Cette attitude discriminante a provoqué une grève immédiate des salariés de la Tour Eiffel. Samedi 5 septembre 2026, une délégation de la communauté hindoue Bochasanwasi Akshar Purushottam Swaminarayan Sanstha (BAPS) a visité, en privé, le prestigieux monument parisien. Une visite sans femme. La Société d'exploitation de la tour Eiffel (SETE) a avoué que la délégation hindoue avait demandé que la visite soit organisée en limitant les "interactions avec les femmes" et admis que "ces conditions n'auraient pas dû être acceptées".
Au lendemain d'un mouvement de grève de contestation des salariés, le mouvement spirituel a présenté des excuses. "À notre connaissance, à aucun moment l'accès à la tour Eiffel n'a été refusé à qui que ce soit", a écrit sur X le BAPS de Paris. "Nous tenons néanmoins à présenter nos sincères excuses à toute personne qui aurait pu être blessée ou gênée par cette situation", est-il ajouté.

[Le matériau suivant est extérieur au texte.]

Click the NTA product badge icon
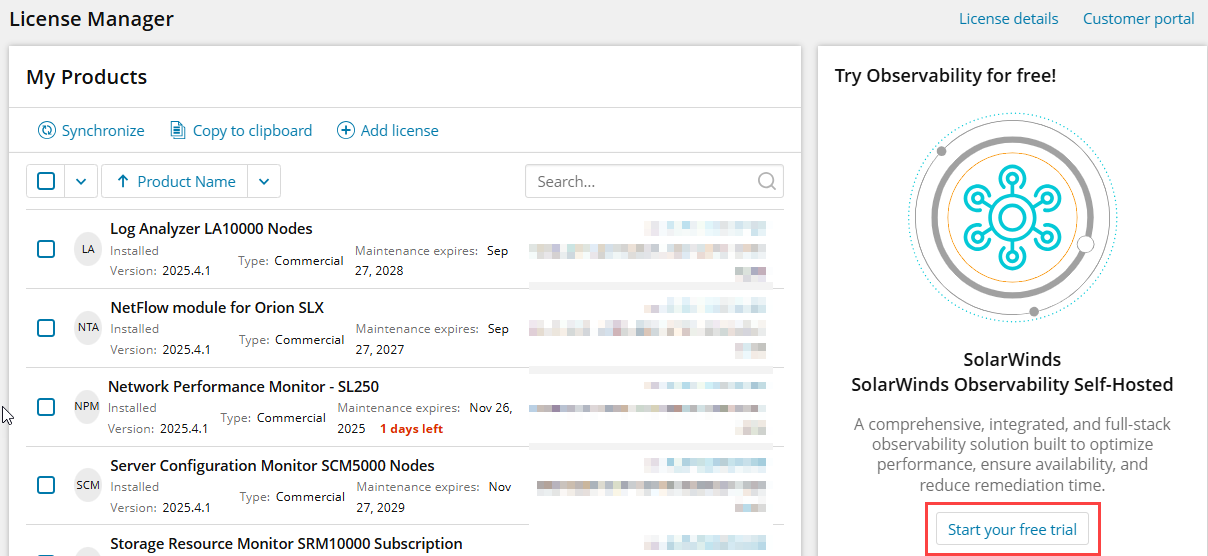Viewport: 1208px width, 556px height. (x=88, y=328)
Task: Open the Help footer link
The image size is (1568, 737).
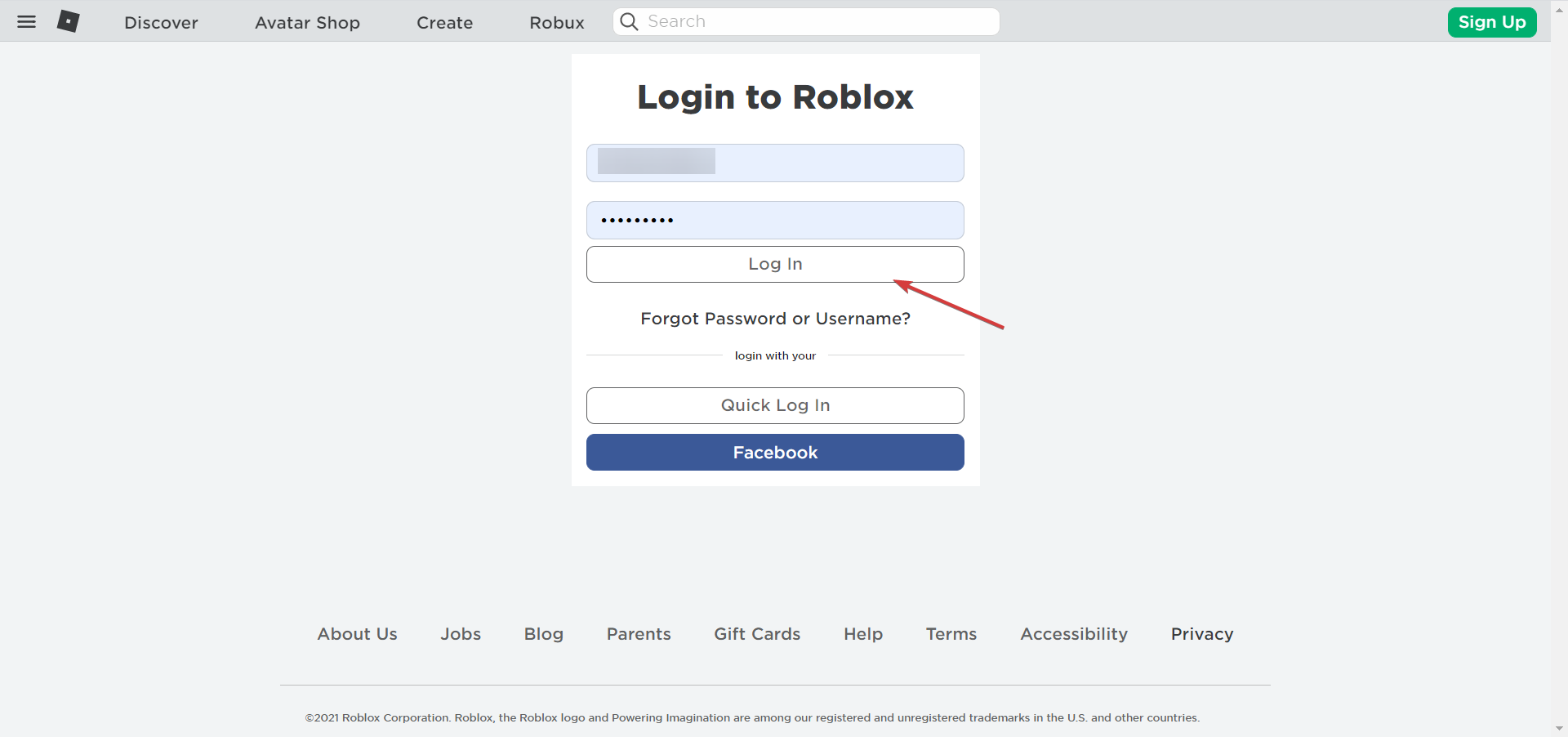Action: coord(863,634)
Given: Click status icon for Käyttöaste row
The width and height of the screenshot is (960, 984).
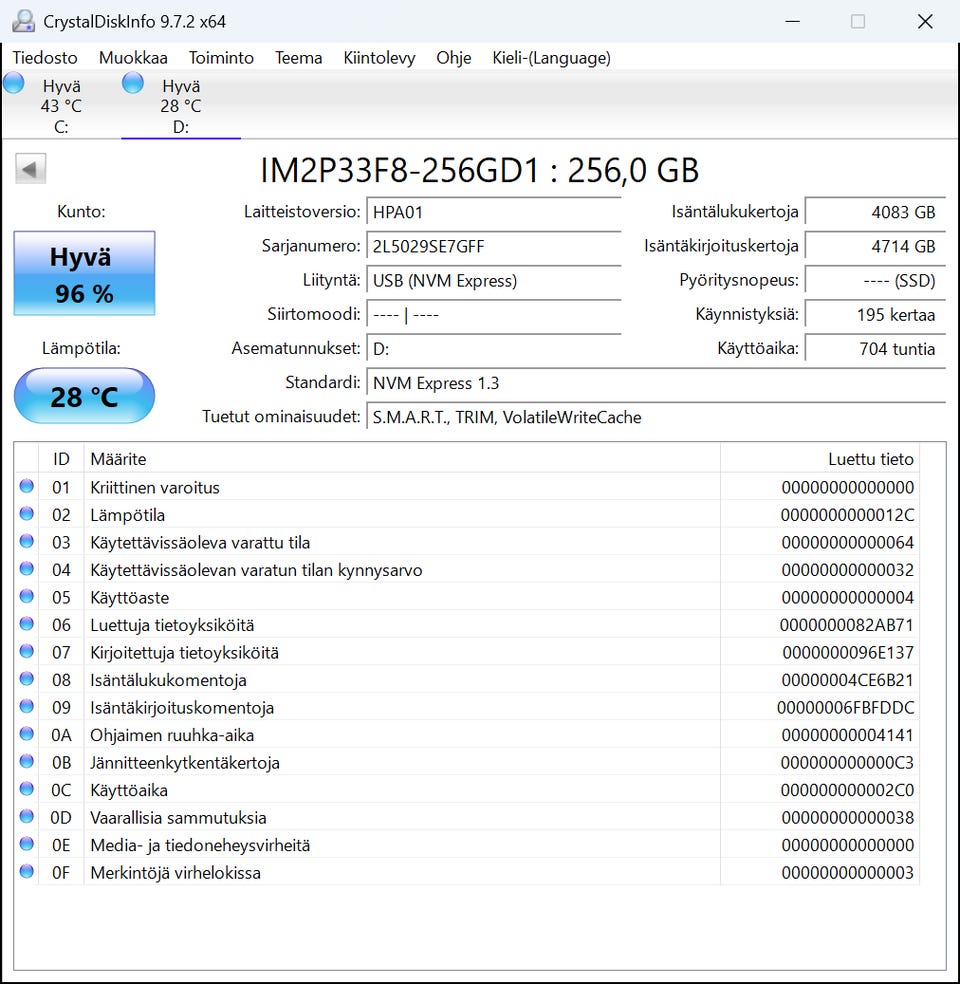Looking at the screenshot, I should (x=26, y=597).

La visite du BAPS, organisation critiquée comme particulièrement conservatrice et nationaliste par une partie de la diaspora indienne, se tenait dans le cadre de l'inauguration dimanche du premier temple majeur bâti en France par cette organisation, à Bussy-Saint-Georges (Seine-et-Marne). "Compte tenu de la taille de notre délégation, la visite a été organisée en coordination avec les équipes de la tour Eiffel, au début des horaires habituels d'ouverture, afin de limiter autant que possible toute gêne pour les autres visiteurs", a exposé le BAPS.